Dimorphos is a moonlet of Didymos, which is defined as a near-Earth asteroid. The DART (Double Asteroid Redirection Test) mission was a proof-of-principle mission using a spacecraft to apply kinetic force to nudge a celestial object that otherwise might be on a collision course with Earth. Dimorphos and Didymos do not pose an actual threat to Earth.

The spacecraft collided on Sept. 26, 2022, at about 14,000 miles per hour into Dimorphos, an asteroid that was about 560 feet wide, roughly 6.8 million miles from Earth. Didymos has a diameter of about a half mile.

Asteroid moonlet Dimorphos is pictured here as seen by the DART spacecraft 11 seconds before impact in this image taken by DART’s onboard DRACO imager. (NASA/Johns Hopkins APL/Handout via REUTERS)

DART’s collision, which sent rocky debris from the asteroid flying into space, also changed the orbital path that Dimorphos takes around Didymos – making it elliptical instead of circular – and its orbital period, the time it takes to complete a single orbit, the scientists said. It now takes Dimorphos 11 hours, 22 minutes and 3 seconds to complete an orbit, 33 minutes and 15 seconds less than before the impact, they found.

Scientists had previously disclosed that the asteroid’s orbit had changed, with the new study offering the most precise readings yet on that.

Chesley said the asteroid’s orbital period continued to decay slowly in the weeks after the impact.

“We believe that this is due to the fact that loose debris in the system continues to leak out and carries angular momentum with it, thus necessarily contracting the orbit,” Chesley added. Angular momentum refers to how much a rotating object’s mass is distributed around its axis and how quickly it is spinning.

Dimorphos’ average orbital distance from Didymos is now about 3,780 feet, roughly 120 feet less than before the impact, the study found.


The researchers based their conclusions on the shape and orbit of Dimorphos on observations from ground-based telescopes of how sunlight reflecting off the surfaces of the two asteroids changed over time, data from radio waves bouncing off the asteroids and images DART obtained during its rendezvous.

More information is expected in the near future about the two asteroids.

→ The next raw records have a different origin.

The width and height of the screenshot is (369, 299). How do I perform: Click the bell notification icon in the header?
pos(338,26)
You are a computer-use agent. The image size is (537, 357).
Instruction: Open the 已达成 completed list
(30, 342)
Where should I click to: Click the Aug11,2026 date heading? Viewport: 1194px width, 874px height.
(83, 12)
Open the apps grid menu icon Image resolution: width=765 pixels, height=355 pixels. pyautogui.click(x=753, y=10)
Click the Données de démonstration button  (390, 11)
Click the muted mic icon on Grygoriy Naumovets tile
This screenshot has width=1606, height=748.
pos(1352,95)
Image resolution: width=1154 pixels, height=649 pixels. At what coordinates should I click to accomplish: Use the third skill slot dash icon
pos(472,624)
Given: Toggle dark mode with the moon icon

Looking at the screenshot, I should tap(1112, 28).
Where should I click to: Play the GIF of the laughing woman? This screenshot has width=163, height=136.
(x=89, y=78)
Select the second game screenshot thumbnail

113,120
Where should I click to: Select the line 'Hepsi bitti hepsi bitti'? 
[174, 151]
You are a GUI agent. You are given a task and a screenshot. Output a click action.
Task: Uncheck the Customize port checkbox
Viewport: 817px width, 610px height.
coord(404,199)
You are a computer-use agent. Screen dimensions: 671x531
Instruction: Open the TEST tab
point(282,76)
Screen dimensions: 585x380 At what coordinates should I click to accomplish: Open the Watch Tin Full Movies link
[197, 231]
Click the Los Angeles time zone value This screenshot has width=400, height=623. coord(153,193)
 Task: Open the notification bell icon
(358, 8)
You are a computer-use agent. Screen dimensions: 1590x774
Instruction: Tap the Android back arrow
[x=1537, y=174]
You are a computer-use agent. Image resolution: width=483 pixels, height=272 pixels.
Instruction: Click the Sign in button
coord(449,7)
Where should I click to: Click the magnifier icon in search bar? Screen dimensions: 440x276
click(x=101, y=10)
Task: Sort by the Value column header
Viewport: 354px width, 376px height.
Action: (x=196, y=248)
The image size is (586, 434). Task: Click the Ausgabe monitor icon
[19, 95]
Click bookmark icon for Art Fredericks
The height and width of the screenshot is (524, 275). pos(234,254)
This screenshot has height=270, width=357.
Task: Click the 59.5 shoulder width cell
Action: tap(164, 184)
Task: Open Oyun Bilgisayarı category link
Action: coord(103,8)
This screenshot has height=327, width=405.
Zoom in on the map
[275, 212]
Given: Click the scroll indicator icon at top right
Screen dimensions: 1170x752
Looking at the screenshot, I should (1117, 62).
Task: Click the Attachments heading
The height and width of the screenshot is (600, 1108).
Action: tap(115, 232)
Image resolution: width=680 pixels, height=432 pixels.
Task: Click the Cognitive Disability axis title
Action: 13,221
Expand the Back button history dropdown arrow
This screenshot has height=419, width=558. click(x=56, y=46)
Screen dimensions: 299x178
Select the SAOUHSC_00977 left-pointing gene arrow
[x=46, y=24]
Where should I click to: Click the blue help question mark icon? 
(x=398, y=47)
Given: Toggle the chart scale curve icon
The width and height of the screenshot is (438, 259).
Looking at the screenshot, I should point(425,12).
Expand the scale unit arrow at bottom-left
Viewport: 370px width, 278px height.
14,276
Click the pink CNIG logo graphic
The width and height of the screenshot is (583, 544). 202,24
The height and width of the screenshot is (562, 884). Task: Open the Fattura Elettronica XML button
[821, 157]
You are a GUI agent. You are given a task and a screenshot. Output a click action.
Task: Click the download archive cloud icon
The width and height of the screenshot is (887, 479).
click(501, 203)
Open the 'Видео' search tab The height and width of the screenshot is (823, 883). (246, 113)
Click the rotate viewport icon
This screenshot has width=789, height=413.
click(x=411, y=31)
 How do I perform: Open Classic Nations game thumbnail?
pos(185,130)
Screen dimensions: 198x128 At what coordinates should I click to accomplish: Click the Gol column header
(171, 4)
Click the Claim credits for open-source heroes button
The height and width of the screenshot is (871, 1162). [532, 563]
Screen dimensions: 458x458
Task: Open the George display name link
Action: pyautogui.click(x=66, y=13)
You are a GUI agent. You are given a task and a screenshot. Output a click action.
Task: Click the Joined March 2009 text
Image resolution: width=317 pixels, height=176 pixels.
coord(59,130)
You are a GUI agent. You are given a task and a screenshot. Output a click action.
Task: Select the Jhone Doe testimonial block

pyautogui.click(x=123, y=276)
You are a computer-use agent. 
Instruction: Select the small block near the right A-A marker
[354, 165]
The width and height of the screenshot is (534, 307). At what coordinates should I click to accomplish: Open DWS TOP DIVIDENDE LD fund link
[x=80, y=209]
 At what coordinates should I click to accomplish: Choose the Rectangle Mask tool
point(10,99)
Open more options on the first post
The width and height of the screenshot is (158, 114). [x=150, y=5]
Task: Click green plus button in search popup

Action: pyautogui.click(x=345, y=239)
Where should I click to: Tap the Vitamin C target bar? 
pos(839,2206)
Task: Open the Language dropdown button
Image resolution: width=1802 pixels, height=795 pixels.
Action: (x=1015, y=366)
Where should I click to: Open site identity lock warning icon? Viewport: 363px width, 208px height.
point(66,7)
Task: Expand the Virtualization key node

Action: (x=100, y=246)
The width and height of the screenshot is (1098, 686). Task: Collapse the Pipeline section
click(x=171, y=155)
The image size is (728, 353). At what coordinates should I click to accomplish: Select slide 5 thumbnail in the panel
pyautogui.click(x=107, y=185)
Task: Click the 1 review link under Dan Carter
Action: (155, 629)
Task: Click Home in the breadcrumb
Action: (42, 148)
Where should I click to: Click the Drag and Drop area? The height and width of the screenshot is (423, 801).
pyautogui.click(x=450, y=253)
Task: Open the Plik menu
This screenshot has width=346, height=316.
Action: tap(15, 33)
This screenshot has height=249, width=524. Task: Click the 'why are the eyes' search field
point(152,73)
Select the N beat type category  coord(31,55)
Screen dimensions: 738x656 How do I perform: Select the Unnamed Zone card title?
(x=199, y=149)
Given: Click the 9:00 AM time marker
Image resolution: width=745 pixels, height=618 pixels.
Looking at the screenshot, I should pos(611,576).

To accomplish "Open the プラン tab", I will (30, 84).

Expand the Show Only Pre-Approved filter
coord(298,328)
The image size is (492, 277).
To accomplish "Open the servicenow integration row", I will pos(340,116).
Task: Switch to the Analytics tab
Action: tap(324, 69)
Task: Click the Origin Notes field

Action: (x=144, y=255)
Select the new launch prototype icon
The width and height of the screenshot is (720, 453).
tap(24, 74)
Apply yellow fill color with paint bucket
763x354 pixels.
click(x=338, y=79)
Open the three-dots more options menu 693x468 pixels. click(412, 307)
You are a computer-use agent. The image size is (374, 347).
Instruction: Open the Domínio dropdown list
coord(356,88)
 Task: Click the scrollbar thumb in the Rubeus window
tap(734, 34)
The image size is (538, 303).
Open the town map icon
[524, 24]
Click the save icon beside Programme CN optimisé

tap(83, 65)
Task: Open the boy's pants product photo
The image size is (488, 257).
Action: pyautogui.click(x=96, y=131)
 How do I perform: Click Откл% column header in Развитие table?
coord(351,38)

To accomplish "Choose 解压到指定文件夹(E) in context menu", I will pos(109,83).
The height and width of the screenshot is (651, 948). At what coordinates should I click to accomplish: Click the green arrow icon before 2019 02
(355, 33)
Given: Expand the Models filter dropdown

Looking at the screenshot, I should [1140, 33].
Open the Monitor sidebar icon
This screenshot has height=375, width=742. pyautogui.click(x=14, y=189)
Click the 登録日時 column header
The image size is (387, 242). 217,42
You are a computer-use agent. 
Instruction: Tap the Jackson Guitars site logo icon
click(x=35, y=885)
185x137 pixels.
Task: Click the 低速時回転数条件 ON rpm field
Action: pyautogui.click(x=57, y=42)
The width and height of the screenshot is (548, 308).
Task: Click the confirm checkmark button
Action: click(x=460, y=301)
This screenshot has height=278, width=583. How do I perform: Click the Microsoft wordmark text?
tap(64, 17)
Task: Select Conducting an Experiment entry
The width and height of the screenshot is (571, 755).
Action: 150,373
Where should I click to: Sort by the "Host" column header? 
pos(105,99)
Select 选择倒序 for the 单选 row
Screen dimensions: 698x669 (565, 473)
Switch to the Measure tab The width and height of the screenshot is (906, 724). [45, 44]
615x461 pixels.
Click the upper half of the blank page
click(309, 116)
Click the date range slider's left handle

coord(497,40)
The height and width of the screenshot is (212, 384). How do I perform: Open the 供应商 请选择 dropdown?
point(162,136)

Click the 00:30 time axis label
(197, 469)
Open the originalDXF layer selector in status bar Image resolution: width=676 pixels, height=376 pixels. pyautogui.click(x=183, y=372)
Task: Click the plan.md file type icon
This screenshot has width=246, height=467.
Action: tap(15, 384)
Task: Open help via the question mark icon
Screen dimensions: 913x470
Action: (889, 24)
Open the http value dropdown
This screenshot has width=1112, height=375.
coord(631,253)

The European Space Agency’s Hera spacecraft is due to launch in October and reach them in late 2026 to check things out.

“We are anxiously awaiting the arrival of ESA’s Hera spacecraft, when we will be able to compare our modeled shape with that obtained from Hera imagery. We will also learn how much the orbit has changed since we last observed it in 2023,” Chesley said.